Speaking in Bangkok, the FAO's Subhash Morzaria said: "This particular region is land linked and so there is a possibility that if, inadvertently or advertently, somebody moves infected poultry across borders we can anticipate the spread of this virus."
Morzaria added: "We are proactively initiating surveillance programs in neighboring countries like Myanmar, Laos and Vietnam which border China and are at particular risk and we are trying to understand how the poultry movement has taken place so we can identify more accurately where the risk is going to be."
The new virus is severe in most humans, leading to fears that if it becomes easily transmissible, it could cause a deadly influenza pandemic.
However, Morzaria said: "This new H7N9 virus hasn't been demonstrated to be transmitted between humans, so from that context we think that the H7N9 virus is not going to be a pandemic like H1N1 strains."Given what we know so far, I tend to agree that we're not looking at a pandemic.
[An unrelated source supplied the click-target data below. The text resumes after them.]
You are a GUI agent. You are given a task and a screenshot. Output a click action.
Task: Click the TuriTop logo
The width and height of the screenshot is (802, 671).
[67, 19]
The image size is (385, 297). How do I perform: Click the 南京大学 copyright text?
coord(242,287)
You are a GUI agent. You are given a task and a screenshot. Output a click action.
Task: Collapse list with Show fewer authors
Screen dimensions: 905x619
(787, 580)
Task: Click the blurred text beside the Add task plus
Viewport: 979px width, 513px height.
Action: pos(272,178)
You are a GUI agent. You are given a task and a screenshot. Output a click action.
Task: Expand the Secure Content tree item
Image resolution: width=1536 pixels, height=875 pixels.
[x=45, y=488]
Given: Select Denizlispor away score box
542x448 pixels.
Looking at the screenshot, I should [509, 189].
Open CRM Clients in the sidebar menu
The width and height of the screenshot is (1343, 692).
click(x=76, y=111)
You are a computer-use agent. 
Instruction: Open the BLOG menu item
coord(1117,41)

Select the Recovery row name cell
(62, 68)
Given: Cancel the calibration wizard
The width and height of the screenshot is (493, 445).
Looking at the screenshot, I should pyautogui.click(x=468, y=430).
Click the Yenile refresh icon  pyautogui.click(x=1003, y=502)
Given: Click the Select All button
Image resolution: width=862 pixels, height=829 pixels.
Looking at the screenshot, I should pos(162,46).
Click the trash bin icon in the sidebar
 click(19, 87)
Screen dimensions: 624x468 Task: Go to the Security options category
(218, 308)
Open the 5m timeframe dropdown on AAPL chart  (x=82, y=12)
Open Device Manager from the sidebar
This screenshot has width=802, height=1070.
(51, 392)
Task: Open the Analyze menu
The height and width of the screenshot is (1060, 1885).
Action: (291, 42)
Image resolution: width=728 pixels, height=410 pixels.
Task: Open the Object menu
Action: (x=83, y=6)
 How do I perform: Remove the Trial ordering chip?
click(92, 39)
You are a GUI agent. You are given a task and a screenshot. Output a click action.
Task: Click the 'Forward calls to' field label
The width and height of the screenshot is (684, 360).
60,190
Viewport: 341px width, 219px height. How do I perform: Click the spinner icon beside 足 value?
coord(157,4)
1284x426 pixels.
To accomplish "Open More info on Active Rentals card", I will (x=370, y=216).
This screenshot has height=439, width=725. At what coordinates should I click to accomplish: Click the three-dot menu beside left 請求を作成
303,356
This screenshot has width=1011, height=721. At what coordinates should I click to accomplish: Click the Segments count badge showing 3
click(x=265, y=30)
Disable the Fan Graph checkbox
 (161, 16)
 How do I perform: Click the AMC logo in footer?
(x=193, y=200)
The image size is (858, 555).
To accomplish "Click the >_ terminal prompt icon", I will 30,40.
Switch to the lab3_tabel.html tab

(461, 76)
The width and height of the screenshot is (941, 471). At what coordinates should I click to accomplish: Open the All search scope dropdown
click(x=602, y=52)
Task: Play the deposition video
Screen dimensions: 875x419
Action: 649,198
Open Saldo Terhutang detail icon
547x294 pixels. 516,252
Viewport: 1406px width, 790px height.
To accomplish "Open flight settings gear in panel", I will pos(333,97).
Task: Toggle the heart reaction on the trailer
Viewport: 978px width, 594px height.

But widespread H7N9 in poultry would create enormous economic and food-security problems. The costs of testing and inspection would be high, and even birds that passed the tests would be a hard sell in many Asian markets. So the industry would falter, thousands would be out of work, and consumers would need another source of animal protein. All of which would result in more public health problems stemming from stress, unemployment, and malnutrition.